*LESETEXT*:
▼▼▼

Der kompakte Ratgeber ist auf die heutige westliche Situation zugeschnitten. Die Komplexität und die ungewohnten Begriffe des Buddhismus sowie die Vielfalt der Traditionslinien, die Menge verschiedenster Praktiken, die halbbuddhistischen Lehrer und die Anpasser der Lehre an den Zeitgeist verwirren den Einsteiger schnell. Oft wird fälschlich versprochen, dass nur diese eine Praxis den Erfolg bringt und dass nur dieser eine charismatische Lehrer es genau weiß. Der sendet dann auch seine Jünger in Scharen aus, um gutgläubige Schafe in seine Herde zu integrieren.

Es wäre traurig, wenn die Menschen durch ein falsch gesetztes Fundament nie wirkliche Ergebnisse erfahren.

Dieser ehrliche Ratgeber öffnet jedem Leser die Augen für spirituelle Scharlatanerie. Es wird nichts Neues erfunden oder eine weitere Mischmasch-lehre verbreitet, sondern das ins richtige Licht gerückt, was für die spirituelle Praxis wesentlich und nutzvoll ist. Die Ausführungen basieren klar auf der buddhistischen Lehre. Sie enthalten viele Hinweise großer und geübter buddhistischer Meister zu Yoga und Tantra.

Alles wird dabei leicht verständlich und nachprüfbar erklärt. Mit ein bisschen gutem Willen und Aufmerksamkeit sind diese Hinweise leicht zu erfassen und umzusetzen.

Authentische buddhistische Werke unterstellen oft erhebliches Vorwissen und folgen historisch gewachsenen Traditionen bei der Abfolge der Themen. Sie wurden in einer Zeit und in einem Umfeld geschrieben, wo Werk, Leben und die Lehre Buddhas eine andere Präsenz hatten. Der traditionelle Aufbau erschwert dem heutigen Leser den Zugang. Auch die Übersetzungen wurden zumeist von Menschen verfasst, die mit dem grundlegenden Kanon des Buddhismus vertraut waren.

▲▲▲

*MATERIAL*:
▼▼▼

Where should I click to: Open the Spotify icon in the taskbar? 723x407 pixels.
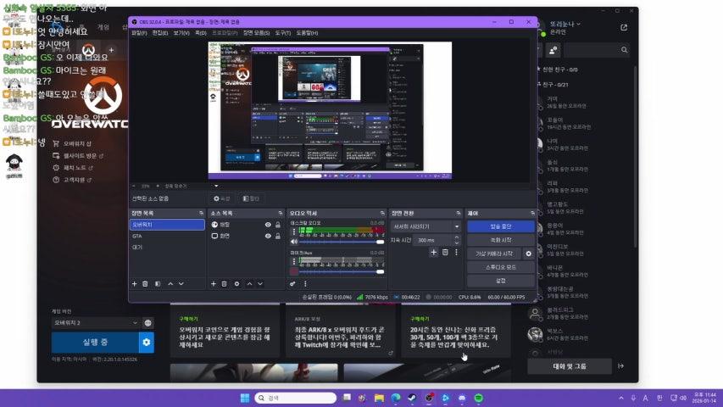[478, 398]
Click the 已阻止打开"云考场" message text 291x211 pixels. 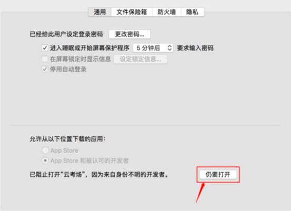99,175
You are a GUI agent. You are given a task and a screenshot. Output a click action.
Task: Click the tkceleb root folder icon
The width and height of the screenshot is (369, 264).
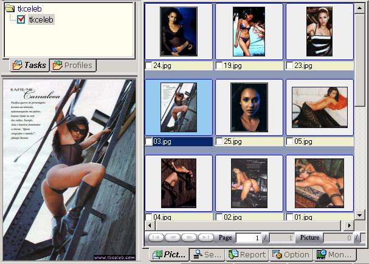[x=10, y=9]
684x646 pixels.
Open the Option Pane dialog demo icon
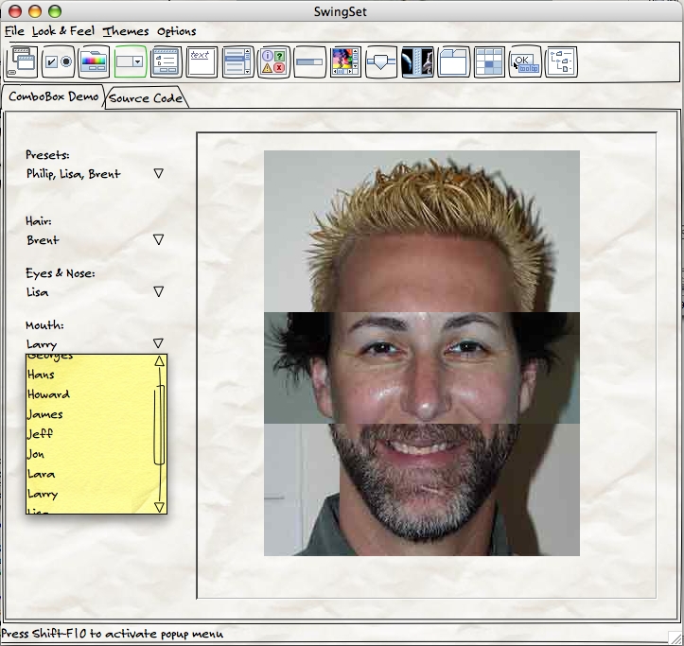(x=273, y=62)

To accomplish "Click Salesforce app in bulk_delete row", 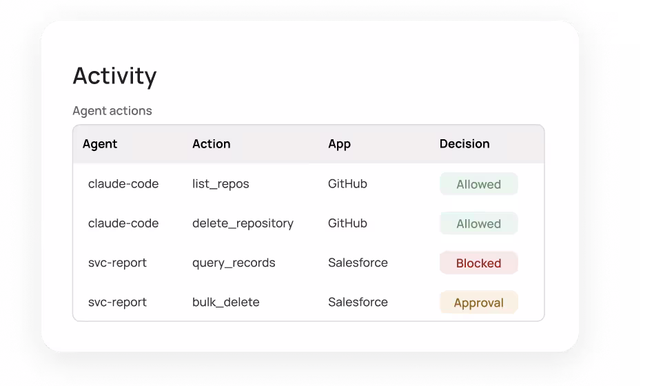I will pos(358,303).
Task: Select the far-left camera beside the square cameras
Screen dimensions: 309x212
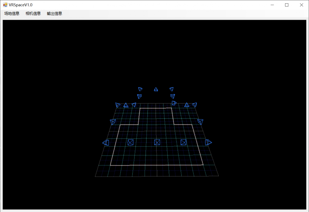Action: pos(106,142)
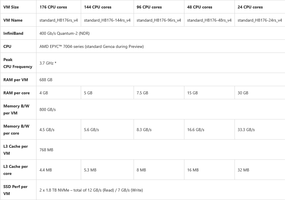Viewport: 285px width, 200px height.
Task: Click the InfiniBand row label
Action: 13,33
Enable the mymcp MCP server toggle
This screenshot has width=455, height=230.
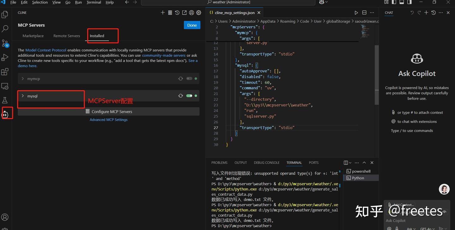189,79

▲▲▲

Worauf basieren laut dem Lesetext die Ausführungen des Ratgebers?

*ERWARTETE ANTWORT*:
Sie basieren klar auf der buddhistischen Lehre.